"Life is harder than censorship allows"

Much of the fame for, or notoriety of, Nekromantik has come down on the head of director Jorg Buttgereit, but I'm sure he'd be the first to agree that it's just as much a team effort. A leading player on that team must be producer Manfred Jelinski - his efforts are not limited to financing the picture, he also is responsible for some of the visual effects, works on the subtitling tirelessly promotes all of Jorg's films around the globe. The two of them work together like any good double act, but when they were over in Britain recently promoting Nekromantik 2, I managed to corner Manfred for a chat, though his partner still managed to get the odd word in...

How did you come to work with Jorg?
MJ: I went to some screenings to see what people in the underground were doing and did some video transfers for him. The first film was Bloody Excess in the Fuhrer Bunker and I found what he is doing very newand refreshing. So we did a documentary together about the punk movement, and then Jorg did Hot Love. After that I was pretty sure that this was a man with which I wanted to work!

Were people's expectations a problem with Nekromantik 2?
MJ: The public did have some expectations of the film, but that's their problem! I found it very satisfying to give the story dimensions that I felt were missing in the first one.
JB: I'm the only one doing films about necrophilia and death?related things, and as no?one else is doing it, i have to do a second one. The corpse fucking is not the important thing for me in Nekromantik 2, the important thing for me was to make the audience care about the actress. it's really important for them to be on the side of the girl, despite what's she doing, and I think it works. The funny thing is that most of the women who've seen the film are really pleased with it. If you watch carefully, it's a kind of feminist movie. Some people may have a problem; they normally understand the things the guy is doing but in the sequel he's a little bit stupid.

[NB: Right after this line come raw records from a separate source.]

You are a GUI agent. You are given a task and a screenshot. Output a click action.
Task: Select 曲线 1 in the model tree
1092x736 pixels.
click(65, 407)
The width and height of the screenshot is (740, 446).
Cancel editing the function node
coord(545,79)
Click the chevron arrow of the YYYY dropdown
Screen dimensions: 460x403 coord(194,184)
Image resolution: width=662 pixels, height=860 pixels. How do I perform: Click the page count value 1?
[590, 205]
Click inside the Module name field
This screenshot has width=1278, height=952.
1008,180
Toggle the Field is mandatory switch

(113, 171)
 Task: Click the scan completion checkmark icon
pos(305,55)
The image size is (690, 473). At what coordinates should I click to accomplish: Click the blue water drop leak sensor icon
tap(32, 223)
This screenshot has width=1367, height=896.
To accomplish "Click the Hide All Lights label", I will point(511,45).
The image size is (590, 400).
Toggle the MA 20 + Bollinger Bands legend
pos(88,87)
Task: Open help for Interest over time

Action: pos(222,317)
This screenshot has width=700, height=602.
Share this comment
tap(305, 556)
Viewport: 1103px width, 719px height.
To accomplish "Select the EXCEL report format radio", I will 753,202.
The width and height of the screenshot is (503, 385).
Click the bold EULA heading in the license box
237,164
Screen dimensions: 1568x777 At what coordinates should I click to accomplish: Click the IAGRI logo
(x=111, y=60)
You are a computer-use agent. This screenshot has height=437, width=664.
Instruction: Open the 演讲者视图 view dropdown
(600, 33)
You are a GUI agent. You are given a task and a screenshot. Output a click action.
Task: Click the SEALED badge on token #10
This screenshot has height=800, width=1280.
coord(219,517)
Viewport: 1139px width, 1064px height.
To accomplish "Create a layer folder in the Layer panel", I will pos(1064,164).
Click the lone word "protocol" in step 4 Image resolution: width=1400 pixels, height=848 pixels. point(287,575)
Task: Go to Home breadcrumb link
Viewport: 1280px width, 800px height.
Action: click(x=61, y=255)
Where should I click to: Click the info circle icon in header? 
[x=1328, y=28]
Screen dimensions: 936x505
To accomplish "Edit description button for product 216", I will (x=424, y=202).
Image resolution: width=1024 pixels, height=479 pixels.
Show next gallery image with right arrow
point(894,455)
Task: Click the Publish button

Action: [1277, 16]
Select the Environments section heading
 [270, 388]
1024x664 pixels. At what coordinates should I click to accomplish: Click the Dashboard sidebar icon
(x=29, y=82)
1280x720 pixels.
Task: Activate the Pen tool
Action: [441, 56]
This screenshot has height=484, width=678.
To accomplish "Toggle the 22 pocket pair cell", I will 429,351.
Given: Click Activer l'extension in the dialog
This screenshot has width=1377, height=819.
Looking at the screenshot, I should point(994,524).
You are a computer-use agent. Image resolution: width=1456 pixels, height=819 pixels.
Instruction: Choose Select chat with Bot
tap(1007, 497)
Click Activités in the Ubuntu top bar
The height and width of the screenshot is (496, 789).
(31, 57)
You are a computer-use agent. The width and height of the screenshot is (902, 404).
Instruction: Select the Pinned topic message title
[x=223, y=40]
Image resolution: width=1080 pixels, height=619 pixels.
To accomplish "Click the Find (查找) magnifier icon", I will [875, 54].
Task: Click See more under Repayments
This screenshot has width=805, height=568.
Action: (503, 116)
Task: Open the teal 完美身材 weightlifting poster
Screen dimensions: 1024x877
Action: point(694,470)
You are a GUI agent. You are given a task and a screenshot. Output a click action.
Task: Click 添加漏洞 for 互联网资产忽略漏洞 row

Can you tell me what the censorship situation in Germany is like just now? [There had been something of a crackdown recently, culminating in a print of Nekromantik 2 being seized, literally from the projector]
MJ: There are District Attorneys in towns in Germany - I guess they're collecting films like this. They say to the public "We are fighting for a clean screen" but I fear they are collecting them. They know too much about these films, so I'm conviced that they are fans! I do not fear any interest in me, the only thing they can do is destroy some things in my private comic collection. What have I done? I've made some movies, and I stand by them. I think they have a good morality and I can defend them. After the confiscation in Munich, I made a sheet of clippings cut out from newspapers and put them together with a heading that can be translated as "Life is harder than censorship allows", and that's the truth. What we do in the film is to tell the truth through a picture of life.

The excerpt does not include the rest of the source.